“啤酒饮料矿泉水,花生瓜子八宝粥,来,腿收一下了啊……”
“啤酒饮料矿泉水,香烟瓜子八宝粥,来,同志,让一让了哈……”
乘务员推着小车,不断往返卖东西。孙小宝倒也大方,又买了两盒良友香烟,这是是八十年代流行的鬼子烟,小车上面还有万宝路、希尔顿等品牌。
“哎,到呼和浩特还得有几天吧,”两人往软卧车厢走去,经过硬卧车厢时,有人在打扑克,有人在下象棋,有老头在对镜剃须,还有情侣在一起腻味,“要不找几个人打扑克?”
“你又要抽烟。”孙小宝的爱人不乐意了,她一口中原口音,而孙小宝的东北话味儿很足。
“你们看电视去。”孙小宝笑道,顺手捏捏儿子肉嘟嘟的小嘴巴,“有放像车厢,你们看电视,闲着也是闲着。”
刚才,秦东也看到了,一位列车员高举一块印有放像车厢几个字的牌子走过,放像车厢即电视车厢,这是为增加铁路收入而专设放像车厢。

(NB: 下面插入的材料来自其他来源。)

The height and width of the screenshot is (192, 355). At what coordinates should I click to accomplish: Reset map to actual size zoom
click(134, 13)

“走吧,妹子,烟熏火燎的,我们看录相去。”孙小宝的爱人道,“你对象不抽烟吧,唉,结婚前不抽,结婚后就都抽上了,你可得管得严点……”
“嗯,”杜小桔笑着看看秦东,眉目里满是幸福。
“哎,啤酒瓶……”孙小宝爱人又返了回来,拿起刚才的啤酒瓶,就把儿子的***塞了进去。

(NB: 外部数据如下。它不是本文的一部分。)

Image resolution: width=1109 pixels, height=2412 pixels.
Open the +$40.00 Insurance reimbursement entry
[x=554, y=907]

由于车厢太拥挤,这位年轻的妈妈想出了用啤酒瓶来当作“临时厕所”,以解决儿子的内急。
“放好啊,我还要用。”她得间地拉着杜小桔就走开了。
扑克摊很快支上了,孙小宝分着手里的良友香烟,“你怎么称呼?”他看着一个年轻人,他是中途上火车的。
“陈,我叫陈宝国。”年轻人打出了四个尖。
“哦,出差,回家还是……”孙小宝眯着眼睛看看自己的牌面,又斜着眼盯了一下秦东手里的牌。
“出差,要债。”陈宝国严肃道,却是满脸愁苦。
哦。
一起打扑克的人都是一幅感同深受的样子。
“三角债?”有人笑着问道。
“嗯。”陈宝国狠狠地摔出几张扑克牌。
“哪个单位?”孙小宝又加了一句。
“大连王八寺汽水厂。”
噢,这是是一中小型国企。
“你在财务科?”孙小宝好象就要打破砂锅问到底。
“不是,我在工会。”
陈宝国一脸一言难尽。
因为在厂工会工作,属于吃闲饭的人员,其实是企业的边缘工作人员,厂领导重视的是销售和研发技术人员。

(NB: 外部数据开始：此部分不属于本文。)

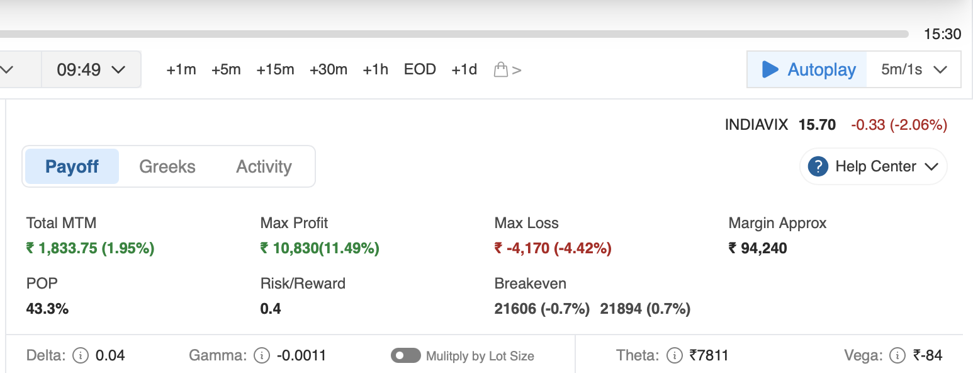
Task: Advance time by +1h
Action: 375,69
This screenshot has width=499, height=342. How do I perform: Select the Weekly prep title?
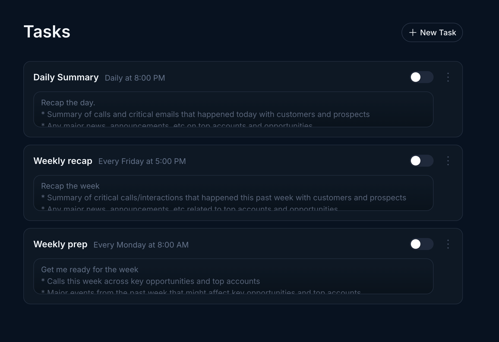(60, 244)
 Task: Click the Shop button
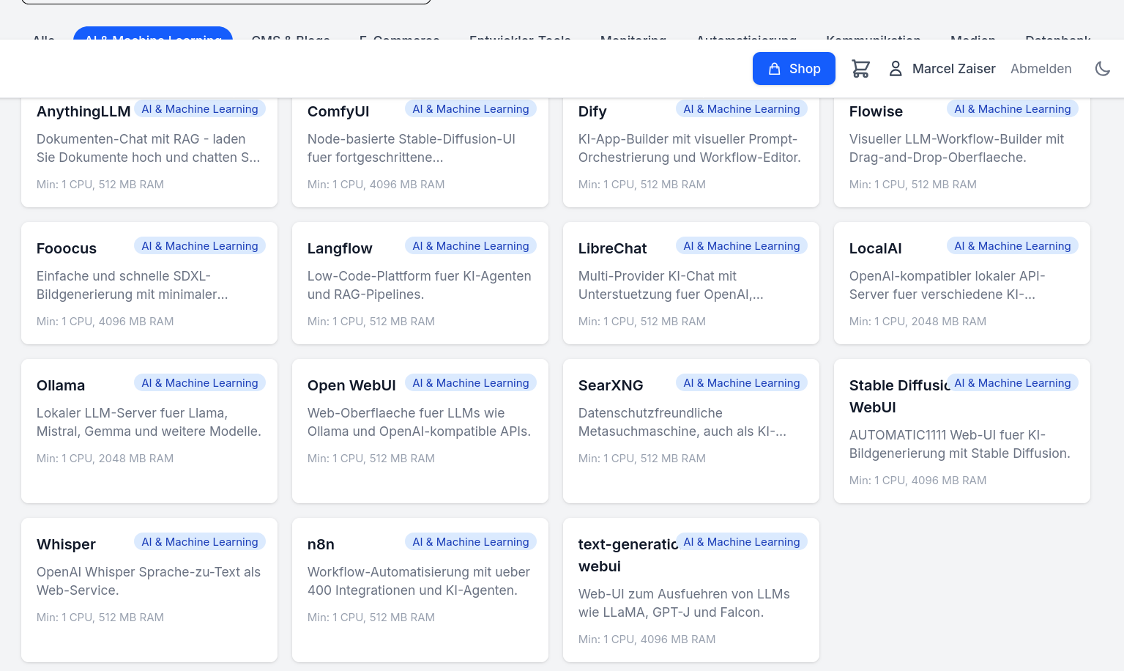[794, 68]
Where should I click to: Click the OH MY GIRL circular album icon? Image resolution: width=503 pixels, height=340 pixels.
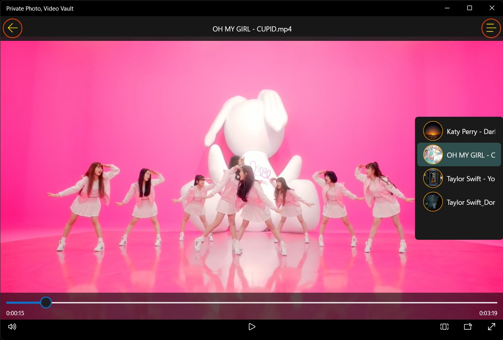point(433,154)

“我们厂长在工会里对科室的年轻人说,你们工会共青团民兵等年轻人也应该设法投入到生产的主战场,大家都没有作声,厂长就说车间活多的时候抽一部分人到车间做简单的辅助工作吧……”
“我就站了起来,厂长就说,我们中优秀的年轻人喜欢承担企业的急难新工作,现在厂里有许多货款要不回来,你愿意去吗?”